Your assignment: The response must contain every line of the records that follow, duplicated exactly.

Data supplied:

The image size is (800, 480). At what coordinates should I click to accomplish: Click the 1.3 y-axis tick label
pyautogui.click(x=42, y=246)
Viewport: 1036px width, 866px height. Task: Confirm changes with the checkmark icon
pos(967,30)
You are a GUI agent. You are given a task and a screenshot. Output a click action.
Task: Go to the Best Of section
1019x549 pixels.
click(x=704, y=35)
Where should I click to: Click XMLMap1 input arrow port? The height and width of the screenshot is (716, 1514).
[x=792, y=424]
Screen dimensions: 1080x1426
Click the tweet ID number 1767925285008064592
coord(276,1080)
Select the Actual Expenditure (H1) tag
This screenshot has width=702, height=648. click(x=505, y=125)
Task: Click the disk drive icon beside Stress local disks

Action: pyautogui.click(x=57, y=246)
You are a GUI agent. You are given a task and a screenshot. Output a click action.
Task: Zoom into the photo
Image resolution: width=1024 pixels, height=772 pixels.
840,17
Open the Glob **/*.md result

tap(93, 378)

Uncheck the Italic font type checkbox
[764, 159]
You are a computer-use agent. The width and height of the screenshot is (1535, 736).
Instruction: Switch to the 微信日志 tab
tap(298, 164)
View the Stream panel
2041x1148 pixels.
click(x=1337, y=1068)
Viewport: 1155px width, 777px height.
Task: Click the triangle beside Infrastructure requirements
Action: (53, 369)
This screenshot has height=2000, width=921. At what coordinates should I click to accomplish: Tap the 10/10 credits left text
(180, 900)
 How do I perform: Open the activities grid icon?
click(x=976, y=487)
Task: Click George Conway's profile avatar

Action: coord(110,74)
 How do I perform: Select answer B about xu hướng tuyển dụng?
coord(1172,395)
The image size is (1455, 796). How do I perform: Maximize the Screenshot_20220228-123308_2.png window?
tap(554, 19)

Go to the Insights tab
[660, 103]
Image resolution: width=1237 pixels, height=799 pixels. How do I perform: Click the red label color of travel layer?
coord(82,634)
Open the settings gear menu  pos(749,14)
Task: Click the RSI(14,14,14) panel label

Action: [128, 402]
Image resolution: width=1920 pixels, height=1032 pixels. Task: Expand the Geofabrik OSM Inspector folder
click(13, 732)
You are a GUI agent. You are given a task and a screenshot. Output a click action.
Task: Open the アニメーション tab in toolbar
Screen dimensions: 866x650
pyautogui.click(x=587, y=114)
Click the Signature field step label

Response below:
The image size is (800, 480). At what coordinates should I click to accomplish: Click the 1.3 y-axis tick label
pyautogui.click(x=42, y=246)
Viewport: 1036px width, 866px height. Task: Confirm changes with the checkmark icon
pos(967,30)
You are a GUI agent. You are given a task and a screenshot. Output a click action.
Task: Go to the Best Of section
1019x549 pixels.
click(x=704, y=35)
Where should I click to: Click XMLMap1 input arrow port? The height and width of the screenshot is (716, 1514).
[x=792, y=424]
Screen dimensions: 1080x1426
Click the tweet ID number 1767925285008064592
coord(276,1080)
Select the Actual Expenditure (H1) tag
This screenshot has width=702, height=648. click(x=505, y=125)
Task: Click the disk drive icon beside Stress local disks

Action: pyautogui.click(x=57, y=246)
You are a GUI agent. You are given a task and a screenshot. Output a click action.
Task: Zoom into the photo
Image resolution: width=1024 pixels, height=772 pixels.
840,17
Open the Glob **/*.md result

tap(93, 378)

Uncheck the Italic font type checkbox
[764, 159]
You are a computer-use agent. The width and height of the screenshot is (1535, 736).
Instruction: Switch to the 微信日志 tab
tap(298, 164)
View the Stream panel
2041x1148 pixels.
click(x=1337, y=1068)
Viewport: 1155px width, 777px height.
Task: Click the triangle beside Infrastructure requirements
Action: (53, 369)
This screenshot has height=2000, width=921. At what coordinates should I click to accomplish: Tap the 10/10 credits left text
(180, 900)
 How do I perform: Open the activities grid icon?
click(x=976, y=487)
Task: Click George Conway's profile avatar

Action: coord(110,74)
 How do I perform: Select answer B about xu hướng tuyển dụng?
coord(1172,395)
The image size is (1455, 796). How do I perform: Maximize the Screenshot_20220228-123308_2.png window?
tap(554, 19)

Go to the Insights tab
[660, 103]
Image resolution: width=1237 pixels, height=799 pixels. How do I perform: Click the red label color of travel layer?
coord(82,634)
Open the settings gear menu  pos(749,14)
Task: Click the RSI(14,14,14) panel label

Action: [128, 402]
Image resolution: width=1920 pixels, height=1032 pixels. Task: Expand the Geofabrik OSM Inspector folder
click(13, 732)
You are a GUI agent. You are given a task and a screenshot. Output a click action.
Task: Open the アニメーション tab in toolbar
Screen dimensions: 866x650
pyautogui.click(x=587, y=114)
Click the Signature field step label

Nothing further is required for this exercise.